→ DATA FOR PROCESSING:

--------------------------------------------------

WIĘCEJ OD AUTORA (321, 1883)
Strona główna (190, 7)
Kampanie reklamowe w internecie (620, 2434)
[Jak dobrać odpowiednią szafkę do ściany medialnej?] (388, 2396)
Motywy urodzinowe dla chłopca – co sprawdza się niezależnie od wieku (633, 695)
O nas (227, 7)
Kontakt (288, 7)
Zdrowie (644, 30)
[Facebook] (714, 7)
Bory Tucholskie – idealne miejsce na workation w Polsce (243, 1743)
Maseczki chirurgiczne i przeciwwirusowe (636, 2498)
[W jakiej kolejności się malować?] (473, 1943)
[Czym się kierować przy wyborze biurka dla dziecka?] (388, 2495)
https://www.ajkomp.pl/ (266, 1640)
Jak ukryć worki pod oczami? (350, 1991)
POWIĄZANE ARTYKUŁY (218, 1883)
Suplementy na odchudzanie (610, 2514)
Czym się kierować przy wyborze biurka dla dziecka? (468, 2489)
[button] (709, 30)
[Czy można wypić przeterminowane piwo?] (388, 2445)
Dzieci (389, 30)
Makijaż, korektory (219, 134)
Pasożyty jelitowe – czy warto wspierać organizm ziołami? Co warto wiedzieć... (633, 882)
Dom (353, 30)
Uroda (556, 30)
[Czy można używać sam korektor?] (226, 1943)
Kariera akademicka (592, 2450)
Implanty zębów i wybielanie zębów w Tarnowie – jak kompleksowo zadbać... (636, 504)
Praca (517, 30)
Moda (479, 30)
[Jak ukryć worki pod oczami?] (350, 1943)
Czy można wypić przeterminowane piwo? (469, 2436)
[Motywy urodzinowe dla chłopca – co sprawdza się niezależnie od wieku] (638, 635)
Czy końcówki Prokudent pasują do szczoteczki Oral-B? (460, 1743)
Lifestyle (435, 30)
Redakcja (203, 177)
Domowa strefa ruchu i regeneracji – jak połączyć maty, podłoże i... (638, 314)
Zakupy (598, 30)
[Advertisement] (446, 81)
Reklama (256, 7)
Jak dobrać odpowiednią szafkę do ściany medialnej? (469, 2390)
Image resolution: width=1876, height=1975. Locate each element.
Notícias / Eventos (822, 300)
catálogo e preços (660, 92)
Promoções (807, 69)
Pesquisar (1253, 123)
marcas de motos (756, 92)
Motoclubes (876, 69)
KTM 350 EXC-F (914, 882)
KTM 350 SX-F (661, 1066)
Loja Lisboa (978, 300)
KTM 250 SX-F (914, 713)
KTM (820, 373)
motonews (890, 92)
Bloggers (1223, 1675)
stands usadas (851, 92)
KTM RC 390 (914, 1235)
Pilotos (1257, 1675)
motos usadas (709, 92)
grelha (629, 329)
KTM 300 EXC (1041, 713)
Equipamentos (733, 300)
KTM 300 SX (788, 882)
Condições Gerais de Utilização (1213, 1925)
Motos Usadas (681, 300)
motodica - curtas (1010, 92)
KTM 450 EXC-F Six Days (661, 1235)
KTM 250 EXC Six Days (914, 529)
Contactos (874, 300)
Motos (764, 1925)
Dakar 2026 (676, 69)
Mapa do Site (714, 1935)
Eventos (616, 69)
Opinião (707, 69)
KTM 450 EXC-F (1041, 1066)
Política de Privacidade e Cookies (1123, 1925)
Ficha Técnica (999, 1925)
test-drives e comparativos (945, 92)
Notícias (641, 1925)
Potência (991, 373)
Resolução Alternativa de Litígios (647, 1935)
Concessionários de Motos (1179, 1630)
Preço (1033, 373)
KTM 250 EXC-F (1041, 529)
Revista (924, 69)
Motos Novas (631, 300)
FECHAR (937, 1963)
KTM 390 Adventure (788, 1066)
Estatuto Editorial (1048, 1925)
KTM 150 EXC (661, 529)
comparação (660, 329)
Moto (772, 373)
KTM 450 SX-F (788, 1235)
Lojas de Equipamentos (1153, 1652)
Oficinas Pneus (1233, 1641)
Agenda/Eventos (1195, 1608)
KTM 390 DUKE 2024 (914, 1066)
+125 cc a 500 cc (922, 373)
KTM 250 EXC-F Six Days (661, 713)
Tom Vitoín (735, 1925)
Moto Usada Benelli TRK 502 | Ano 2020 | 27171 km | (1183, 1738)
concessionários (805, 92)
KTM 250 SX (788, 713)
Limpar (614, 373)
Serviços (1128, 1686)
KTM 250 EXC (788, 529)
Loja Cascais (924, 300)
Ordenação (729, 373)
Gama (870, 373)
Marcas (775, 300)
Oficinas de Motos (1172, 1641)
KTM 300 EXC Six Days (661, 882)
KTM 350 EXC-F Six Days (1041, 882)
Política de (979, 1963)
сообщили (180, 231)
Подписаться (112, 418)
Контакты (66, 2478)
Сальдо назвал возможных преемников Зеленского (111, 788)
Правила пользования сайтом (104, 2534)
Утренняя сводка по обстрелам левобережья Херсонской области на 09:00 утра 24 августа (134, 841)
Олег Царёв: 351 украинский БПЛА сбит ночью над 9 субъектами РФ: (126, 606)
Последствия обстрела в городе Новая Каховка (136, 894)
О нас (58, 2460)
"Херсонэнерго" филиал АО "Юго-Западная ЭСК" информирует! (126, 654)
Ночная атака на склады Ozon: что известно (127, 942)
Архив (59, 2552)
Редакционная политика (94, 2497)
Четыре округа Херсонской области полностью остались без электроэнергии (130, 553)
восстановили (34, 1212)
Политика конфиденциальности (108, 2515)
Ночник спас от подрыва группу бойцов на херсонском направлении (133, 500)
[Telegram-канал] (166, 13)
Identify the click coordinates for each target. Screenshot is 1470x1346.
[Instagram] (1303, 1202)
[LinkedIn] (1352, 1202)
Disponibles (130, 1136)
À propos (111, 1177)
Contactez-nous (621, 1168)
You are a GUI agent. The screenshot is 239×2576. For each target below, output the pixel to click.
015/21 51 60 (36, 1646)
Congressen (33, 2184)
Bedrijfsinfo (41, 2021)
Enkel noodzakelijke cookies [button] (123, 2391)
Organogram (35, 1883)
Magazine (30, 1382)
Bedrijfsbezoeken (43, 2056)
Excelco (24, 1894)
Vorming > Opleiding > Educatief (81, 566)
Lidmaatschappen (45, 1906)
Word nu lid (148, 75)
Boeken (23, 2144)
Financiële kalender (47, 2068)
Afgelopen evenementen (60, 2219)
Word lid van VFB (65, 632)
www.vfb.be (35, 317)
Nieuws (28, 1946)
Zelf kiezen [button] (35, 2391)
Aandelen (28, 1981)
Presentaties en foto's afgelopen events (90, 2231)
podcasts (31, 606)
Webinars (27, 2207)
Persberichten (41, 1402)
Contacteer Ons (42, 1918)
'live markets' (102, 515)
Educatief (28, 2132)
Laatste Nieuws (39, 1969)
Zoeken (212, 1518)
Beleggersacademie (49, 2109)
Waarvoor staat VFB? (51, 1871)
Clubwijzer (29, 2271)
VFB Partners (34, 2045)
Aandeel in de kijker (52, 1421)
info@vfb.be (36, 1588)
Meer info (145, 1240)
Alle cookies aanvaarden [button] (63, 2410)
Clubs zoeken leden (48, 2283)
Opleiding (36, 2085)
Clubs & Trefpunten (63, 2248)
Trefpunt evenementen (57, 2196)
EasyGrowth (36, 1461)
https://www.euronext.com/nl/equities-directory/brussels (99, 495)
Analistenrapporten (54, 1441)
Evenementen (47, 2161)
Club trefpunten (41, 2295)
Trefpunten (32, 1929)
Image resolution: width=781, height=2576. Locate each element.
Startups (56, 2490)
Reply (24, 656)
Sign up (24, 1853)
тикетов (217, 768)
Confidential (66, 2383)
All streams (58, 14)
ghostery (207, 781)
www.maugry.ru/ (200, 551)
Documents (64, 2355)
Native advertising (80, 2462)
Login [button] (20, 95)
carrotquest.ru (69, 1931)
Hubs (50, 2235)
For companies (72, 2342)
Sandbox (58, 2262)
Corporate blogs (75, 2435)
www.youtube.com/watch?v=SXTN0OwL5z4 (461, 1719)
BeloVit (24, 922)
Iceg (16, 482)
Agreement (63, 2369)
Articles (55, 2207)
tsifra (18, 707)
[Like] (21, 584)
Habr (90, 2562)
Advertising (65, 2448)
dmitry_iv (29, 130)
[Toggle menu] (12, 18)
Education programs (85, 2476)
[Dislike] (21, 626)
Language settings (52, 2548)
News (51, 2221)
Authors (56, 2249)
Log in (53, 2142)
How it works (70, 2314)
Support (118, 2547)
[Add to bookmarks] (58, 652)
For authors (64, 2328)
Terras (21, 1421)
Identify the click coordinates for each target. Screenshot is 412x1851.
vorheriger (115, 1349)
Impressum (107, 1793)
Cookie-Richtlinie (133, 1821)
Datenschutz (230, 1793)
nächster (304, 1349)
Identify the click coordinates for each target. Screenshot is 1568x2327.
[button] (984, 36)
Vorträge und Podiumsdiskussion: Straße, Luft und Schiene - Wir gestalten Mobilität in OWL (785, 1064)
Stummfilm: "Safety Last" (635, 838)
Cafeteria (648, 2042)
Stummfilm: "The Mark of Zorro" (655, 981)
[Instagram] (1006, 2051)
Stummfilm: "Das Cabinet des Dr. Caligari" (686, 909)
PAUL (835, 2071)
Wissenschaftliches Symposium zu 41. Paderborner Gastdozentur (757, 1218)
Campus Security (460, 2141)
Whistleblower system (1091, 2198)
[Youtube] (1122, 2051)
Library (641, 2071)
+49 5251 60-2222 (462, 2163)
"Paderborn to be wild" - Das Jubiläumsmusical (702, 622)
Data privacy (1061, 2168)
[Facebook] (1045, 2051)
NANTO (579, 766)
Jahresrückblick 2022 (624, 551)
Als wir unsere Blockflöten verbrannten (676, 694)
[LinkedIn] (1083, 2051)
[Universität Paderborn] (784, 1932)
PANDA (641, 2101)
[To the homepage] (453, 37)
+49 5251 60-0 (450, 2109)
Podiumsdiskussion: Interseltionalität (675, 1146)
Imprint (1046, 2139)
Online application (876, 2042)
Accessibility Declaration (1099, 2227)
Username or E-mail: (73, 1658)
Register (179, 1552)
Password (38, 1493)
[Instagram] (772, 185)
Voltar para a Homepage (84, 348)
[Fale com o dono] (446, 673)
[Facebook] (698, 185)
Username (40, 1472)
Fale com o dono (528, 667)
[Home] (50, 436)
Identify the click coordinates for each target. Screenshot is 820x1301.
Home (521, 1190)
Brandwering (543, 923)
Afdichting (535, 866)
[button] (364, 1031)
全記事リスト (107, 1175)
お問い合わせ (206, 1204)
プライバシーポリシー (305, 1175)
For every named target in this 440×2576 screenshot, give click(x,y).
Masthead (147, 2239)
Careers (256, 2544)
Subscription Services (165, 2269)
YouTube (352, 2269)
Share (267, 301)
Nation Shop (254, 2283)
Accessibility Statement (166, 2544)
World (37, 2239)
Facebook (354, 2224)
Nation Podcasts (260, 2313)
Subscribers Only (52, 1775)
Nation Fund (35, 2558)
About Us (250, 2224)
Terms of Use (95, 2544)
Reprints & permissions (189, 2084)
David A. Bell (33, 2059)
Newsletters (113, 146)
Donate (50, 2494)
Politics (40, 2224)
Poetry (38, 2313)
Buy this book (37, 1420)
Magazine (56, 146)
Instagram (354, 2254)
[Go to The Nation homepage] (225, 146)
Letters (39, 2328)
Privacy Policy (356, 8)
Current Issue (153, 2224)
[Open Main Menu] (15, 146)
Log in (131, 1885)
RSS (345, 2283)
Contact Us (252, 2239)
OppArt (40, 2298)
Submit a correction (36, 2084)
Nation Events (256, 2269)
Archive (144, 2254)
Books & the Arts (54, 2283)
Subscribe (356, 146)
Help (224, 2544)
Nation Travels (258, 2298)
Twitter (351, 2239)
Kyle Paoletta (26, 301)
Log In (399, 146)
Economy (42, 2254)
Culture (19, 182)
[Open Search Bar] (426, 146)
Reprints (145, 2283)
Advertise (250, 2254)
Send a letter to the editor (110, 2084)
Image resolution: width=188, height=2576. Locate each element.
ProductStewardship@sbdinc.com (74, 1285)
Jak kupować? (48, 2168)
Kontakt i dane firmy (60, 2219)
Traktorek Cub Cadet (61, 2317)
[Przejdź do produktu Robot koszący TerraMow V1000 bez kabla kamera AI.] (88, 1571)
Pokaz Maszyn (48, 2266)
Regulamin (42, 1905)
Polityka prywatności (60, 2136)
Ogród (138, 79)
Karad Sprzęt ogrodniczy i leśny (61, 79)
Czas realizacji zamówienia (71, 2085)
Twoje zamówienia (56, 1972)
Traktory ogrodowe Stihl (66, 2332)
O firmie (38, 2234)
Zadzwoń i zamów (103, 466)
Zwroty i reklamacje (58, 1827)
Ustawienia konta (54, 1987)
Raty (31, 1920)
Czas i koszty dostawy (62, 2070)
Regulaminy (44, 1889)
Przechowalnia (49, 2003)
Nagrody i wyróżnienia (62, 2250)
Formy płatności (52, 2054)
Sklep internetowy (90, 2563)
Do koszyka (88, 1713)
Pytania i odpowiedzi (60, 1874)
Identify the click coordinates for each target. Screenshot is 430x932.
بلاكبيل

--------------------------------------------------

Exactly repeat the lines running from the top of the listing to the line bearing "KTM 350 SX-F (661, 1066)", both of those lines included, and only them.

WIĘCEJ OD AUTORA (321, 1883)
Strona główna (190, 7)
Kampanie reklamowe w internecie (620, 2434)
[Jak dobrać odpowiednią szafkę do ściany medialnej?] (388, 2396)
Motywy urodzinowe dla chłopca – co sprawdza się niezależnie od wieku (633, 695)
O nas (227, 7)
Kontakt (288, 7)
Zdrowie (644, 30)
[Facebook] (714, 7)
Bory Tucholskie – idealne miejsce na workation w Polsce (243, 1743)
Maseczki chirurgiczne i przeciwwirusowe (636, 2498)
[W jakiej kolejności się malować?] (473, 1943)
[Czym się kierować przy wyborze biurka dla dziecka?] (388, 2495)
https://www.ajkomp.pl/ (266, 1640)
Jak ukryć worki pod oczami? (350, 1991)
POWIĄZANE ARTYKUŁY (218, 1883)
Suplementy na odchudzanie (610, 2514)
Czym się kierować przy wyborze biurka dla dziecka? (468, 2489)
[button] (709, 30)
[Czy można wypić przeterminowane piwo?] (388, 2445)
Dzieci (389, 30)
Makijaż, korektory (219, 134)
Pasożyty jelitowe – czy warto wspierać organizm ziołami? Co warto wiedzieć... (633, 882)
Dom (353, 30)
Uroda (556, 30)
[Czy można używać sam korektor?] (226, 1943)
Kariera akademicka (592, 2450)
Implanty zębów i wybielanie zębów w Tarnowie – jak kompleksowo zadbać... (636, 504)
Praca (517, 30)
Moda (479, 30)
[Jak ukryć worki pod oczami?] (350, 1943)
Czy można wypić przeterminowane piwo? (469, 2436)
[Motywy urodzinowe dla chłopca – co sprawdza się niezależnie od wieku] (638, 635)
Czy końcówki Prokudent pasują do szczoteczki Oral-B? (460, 1743)
Lifestyle (435, 30)
Redakcja (203, 177)
Domowa strefa ruchu i regeneracji – jak połączyć maty, podłoże i... (638, 314)
Zakupy (598, 30)
[Advertisement] (446, 81)
Reklama (256, 7)
Jak dobrać odpowiednią szafkę do ściany medialnej? (469, 2390)
Image resolution: width=1876, height=1975. Locate each element.
Notícias / Eventos (822, 300)
catálogo e preços (660, 92)
Promoções (807, 69)
Pesquisar (1253, 123)
marcas de motos (756, 92)
Motoclubes (876, 69)
KTM 350 EXC-F (914, 882)
KTM 350 SX-F (661, 1066)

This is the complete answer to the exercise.